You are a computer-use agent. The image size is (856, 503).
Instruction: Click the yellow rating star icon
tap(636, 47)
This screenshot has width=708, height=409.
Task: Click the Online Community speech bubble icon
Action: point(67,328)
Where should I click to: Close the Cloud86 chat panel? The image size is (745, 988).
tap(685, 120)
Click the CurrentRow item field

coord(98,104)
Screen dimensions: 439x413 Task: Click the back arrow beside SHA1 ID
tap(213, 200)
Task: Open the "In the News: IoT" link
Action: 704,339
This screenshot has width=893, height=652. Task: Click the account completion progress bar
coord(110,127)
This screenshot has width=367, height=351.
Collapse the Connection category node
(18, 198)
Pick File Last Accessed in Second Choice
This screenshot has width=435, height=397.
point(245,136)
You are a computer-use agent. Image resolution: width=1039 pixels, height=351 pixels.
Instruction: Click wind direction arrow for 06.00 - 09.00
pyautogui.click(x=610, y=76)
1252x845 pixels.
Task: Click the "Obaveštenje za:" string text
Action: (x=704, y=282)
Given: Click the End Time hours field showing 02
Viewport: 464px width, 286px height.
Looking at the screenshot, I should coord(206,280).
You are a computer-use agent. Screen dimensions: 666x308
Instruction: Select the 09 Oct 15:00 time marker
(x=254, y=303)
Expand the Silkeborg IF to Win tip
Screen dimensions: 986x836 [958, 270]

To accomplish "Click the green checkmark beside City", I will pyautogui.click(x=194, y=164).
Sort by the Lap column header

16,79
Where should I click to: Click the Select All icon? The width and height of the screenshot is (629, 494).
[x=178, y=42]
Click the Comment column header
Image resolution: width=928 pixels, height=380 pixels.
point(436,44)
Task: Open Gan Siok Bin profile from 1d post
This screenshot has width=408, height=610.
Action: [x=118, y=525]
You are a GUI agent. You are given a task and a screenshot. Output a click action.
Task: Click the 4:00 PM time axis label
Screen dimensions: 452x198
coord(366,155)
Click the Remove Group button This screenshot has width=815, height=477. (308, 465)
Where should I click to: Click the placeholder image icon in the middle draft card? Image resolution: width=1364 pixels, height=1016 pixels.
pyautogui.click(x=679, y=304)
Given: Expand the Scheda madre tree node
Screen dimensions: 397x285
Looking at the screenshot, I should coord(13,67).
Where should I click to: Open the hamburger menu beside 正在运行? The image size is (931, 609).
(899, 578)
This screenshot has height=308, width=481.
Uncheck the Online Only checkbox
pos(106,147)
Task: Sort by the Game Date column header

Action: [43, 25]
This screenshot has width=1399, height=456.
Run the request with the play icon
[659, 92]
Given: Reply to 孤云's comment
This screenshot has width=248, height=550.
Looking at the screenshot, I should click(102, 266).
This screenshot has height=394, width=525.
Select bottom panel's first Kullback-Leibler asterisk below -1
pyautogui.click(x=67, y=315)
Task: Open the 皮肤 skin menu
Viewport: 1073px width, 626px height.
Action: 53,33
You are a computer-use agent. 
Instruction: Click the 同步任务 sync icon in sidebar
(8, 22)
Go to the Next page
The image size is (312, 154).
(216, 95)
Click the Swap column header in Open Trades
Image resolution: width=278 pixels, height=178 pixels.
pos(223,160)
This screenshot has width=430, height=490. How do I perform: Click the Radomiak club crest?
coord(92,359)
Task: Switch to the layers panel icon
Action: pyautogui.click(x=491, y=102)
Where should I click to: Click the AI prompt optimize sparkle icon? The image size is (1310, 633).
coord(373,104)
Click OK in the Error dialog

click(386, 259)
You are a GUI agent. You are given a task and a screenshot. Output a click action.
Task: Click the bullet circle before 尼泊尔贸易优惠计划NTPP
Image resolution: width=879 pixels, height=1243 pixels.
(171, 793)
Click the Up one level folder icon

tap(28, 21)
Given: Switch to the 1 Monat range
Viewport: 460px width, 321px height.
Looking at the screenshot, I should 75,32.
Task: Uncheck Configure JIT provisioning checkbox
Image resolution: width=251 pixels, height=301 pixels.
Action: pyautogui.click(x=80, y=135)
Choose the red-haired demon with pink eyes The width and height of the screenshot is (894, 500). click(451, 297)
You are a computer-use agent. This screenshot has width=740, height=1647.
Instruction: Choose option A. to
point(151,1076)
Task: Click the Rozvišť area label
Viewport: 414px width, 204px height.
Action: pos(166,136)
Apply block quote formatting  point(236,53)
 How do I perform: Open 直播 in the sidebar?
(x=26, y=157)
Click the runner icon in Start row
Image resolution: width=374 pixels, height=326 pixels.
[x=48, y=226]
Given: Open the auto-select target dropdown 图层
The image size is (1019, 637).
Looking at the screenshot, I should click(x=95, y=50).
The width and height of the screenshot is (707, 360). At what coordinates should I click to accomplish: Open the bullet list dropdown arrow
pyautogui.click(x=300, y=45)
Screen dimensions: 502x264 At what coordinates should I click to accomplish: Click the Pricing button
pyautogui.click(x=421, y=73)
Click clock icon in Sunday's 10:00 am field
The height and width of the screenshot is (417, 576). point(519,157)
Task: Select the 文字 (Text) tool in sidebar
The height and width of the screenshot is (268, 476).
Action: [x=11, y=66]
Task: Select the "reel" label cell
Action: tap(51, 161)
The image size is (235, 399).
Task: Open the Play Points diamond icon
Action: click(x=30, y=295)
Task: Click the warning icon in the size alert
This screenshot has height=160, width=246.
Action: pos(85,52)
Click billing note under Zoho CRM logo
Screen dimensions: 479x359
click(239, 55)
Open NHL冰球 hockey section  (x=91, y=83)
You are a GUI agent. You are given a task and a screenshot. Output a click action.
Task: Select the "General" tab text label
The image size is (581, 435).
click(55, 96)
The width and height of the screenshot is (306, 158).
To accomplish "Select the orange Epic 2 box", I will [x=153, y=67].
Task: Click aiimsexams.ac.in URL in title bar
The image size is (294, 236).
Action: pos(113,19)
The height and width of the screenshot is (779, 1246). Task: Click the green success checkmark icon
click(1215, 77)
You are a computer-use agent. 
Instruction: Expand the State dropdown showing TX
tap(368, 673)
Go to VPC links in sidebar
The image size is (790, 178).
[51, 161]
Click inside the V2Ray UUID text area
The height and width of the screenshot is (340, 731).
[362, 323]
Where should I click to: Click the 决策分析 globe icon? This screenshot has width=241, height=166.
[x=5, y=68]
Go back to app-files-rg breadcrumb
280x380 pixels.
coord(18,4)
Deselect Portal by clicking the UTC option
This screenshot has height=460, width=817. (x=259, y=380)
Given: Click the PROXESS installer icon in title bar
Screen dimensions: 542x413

• • • •

- TASK DIRECTIONS
Restate word for word the entries above, starting at the line with "You are a computer-use agent. Screen" and ending at the line with "Click the Remove", inclusive, and no others.

- WRITTEN RESPONSE
You are a computer-use agent. Screen dimensions: 666x308
Instruction: Select the 09 Oct 15:00 time marker
(x=254, y=303)
Expand the Silkeborg IF to Win tip
Screen dimensions: 986x836 [958, 270]

To accomplish "Click the green checkmark beside City", I will pyautogui.click(x=194, y=164).
Sort by the Lap column header

16,79
Where should I click to: Click the Select All icon? The width and height of the screenshot is (629, 494).
[x=178, y=42]
Click the Comment column header
Image resolution: width=928 pixels, height=380 pixels.
point(436,44)
Task: Open Gan Siok Bin profile from 1d post
This screenshot has width=408, height=610.
Action: [x=118, y=525]
You are a GUI agent. You are given a task and a screenshot. Output a click action.
Task: Click the 4:00 PM time axis label
Screen dimensions: 452x198
coord(366,155)
Click the Remove Group button This screenshot has width=815, height=477. (308, 465)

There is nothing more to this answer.